I’m not a railroad buff. I’ve always assumed this was more of a “guy” thing, as my grandfather and my own father, as well as practically every man I’ve ever met, is fascinated by trains. To me, they are/were a way to get from point “A” to point “B”.
Then I had the opportunity to read Kevin W. Hecteman’s book, Sacramento Southern Railroad, which enlightened me about what I’ve been missing, as well as filled me in on some of Sacramento’s interesting back story. (Although there was text, the book is heavy on photos with accompanying descriptions, which makes the reading both light and entertaining.)

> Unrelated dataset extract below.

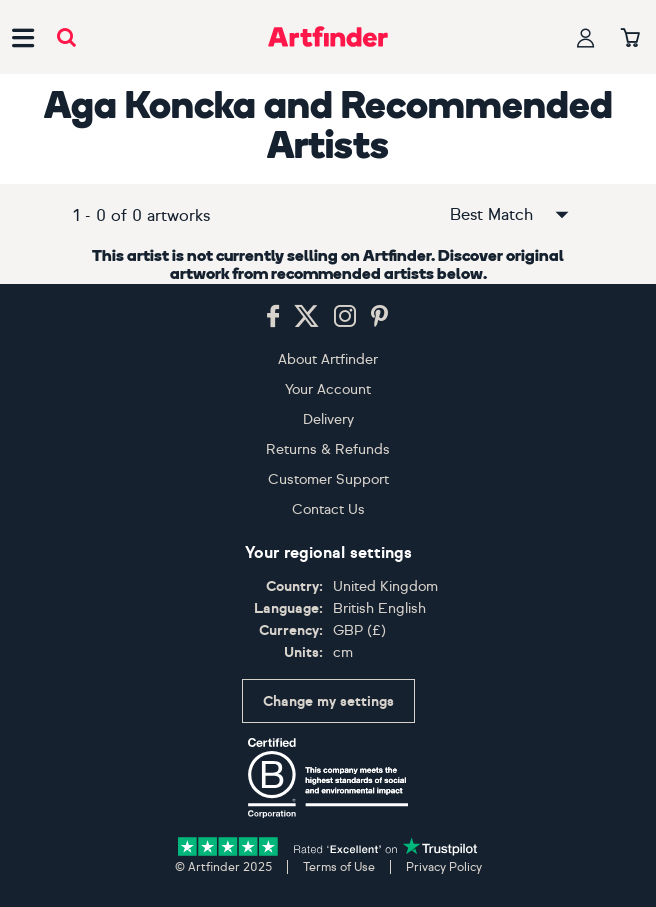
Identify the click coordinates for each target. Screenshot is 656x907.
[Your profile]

I live within walking distance of the southern end of the American River Bike Trail, which includes the leg from Miller Park to 25th Avenue and Riverside Blvd. I’ve run, biked, and walked this route many times, but I never before knew what the sign for “Baths” referred to, nor did I realize the significance of Miller Park itself and its role in Sacramento’s railroad history.
Baths was a railroad stop for the Riverside baths, a popular local swimming pool frequented in the early 1900s. In the '30s, the enclosed pool’s roof was removed, and it was renamed the Land Park Plunge. This property is now partly occupied by B’nai Israel Synagogue and Interstate 5.

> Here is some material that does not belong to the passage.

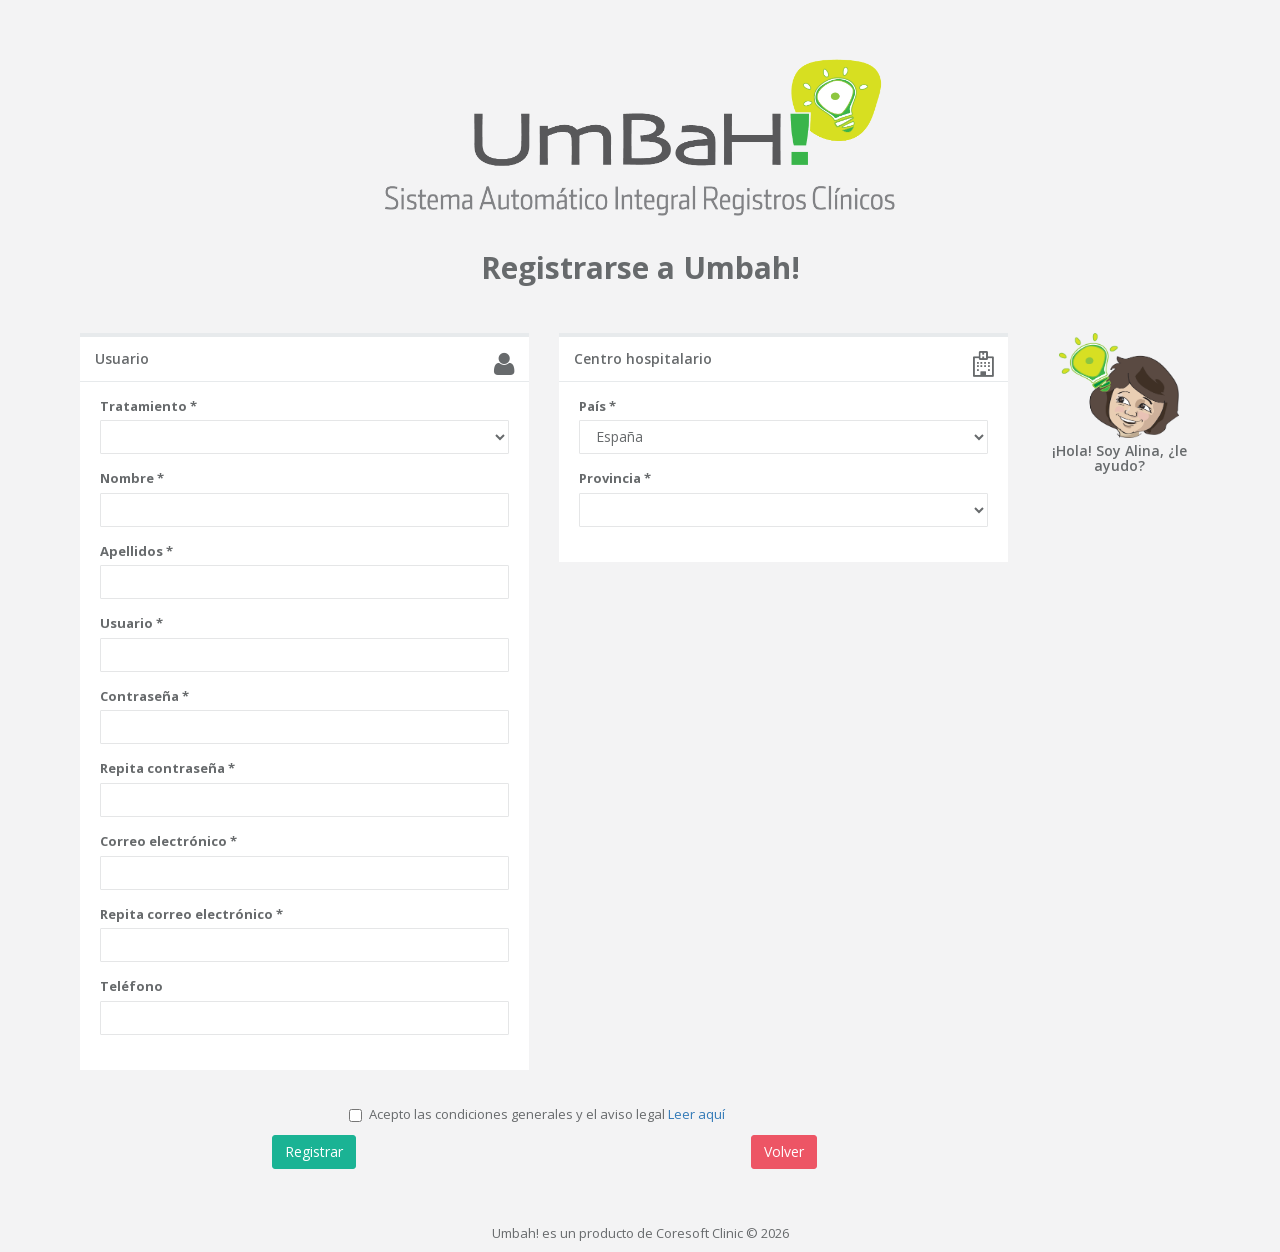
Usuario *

Then there are “the tracks” (as I call them), a truss bridge above Riverside Blvd. just south of William Land Park’s west side, which was built in 1907 for the train. Sacramento Depot, which is now an Amtrak station, opened in 1926. Miller Park was named for Alice Miller, who died in 1942. She bequeathed 38 acres to the City of Sacramento to use as a park and marina. Miller Park opened in 1958 and was a junction of the railroad until 1976, when it was abandoned, which also led to the abandonment of the Hood junction to Isleton in 1977.
In its heyday, the line was about 31 miles long and served the communities of Freeport, Hood, Locke, Walnut Grove, and Isleton. Trains — on what became known as the Walnut Grove Branch — hauled pears, sugar beets, asparagus, and other products. The last Southern Pacific train journeyed to Hood Junction on October 10, 1978.
The California State Railroad Museum opened in 1976, and the first steam powered excursion train set out from Old Sacramento to Miller Park on June 2, 1984. (This route was extended to include Baths years later.)
Today, the California State Railroad Museum’s excursion railroad, the Sacramento Southern Railroad, is in operation from mid-April through September, when excursion trains depart every hour on the hour in Old Sacramento on the weekends (Hecteman himself is a crew member). The train features a combination of vintage closed coaches with comfortable seats, and open-air “gondolas” with bench style seating.
Since 1984, more than one million guests have taken a ride aboard the Sacramento Southern Railroad, served by all-volunteer crews fully trained and certified under Federal Railroad Administration regulations. Along the six-mile, 40-minute roundtrip excursion the train crosses Capitol Mall at Tower Bridge, passes under Pioneer Bridge, and rolls alongside the Miller Park Marina before stopping at Baths. At Baths, the steam engine uncouples from the front of the train, “runs around” the train on a sidetrack, and couples onto the other end of the train before sounding its whistle to begin the return trip to Old Sacramento.
It’s a sight to behold. Thanks to Hecteman’s Sacramento Southern Railroad, I plan to check it out very soon.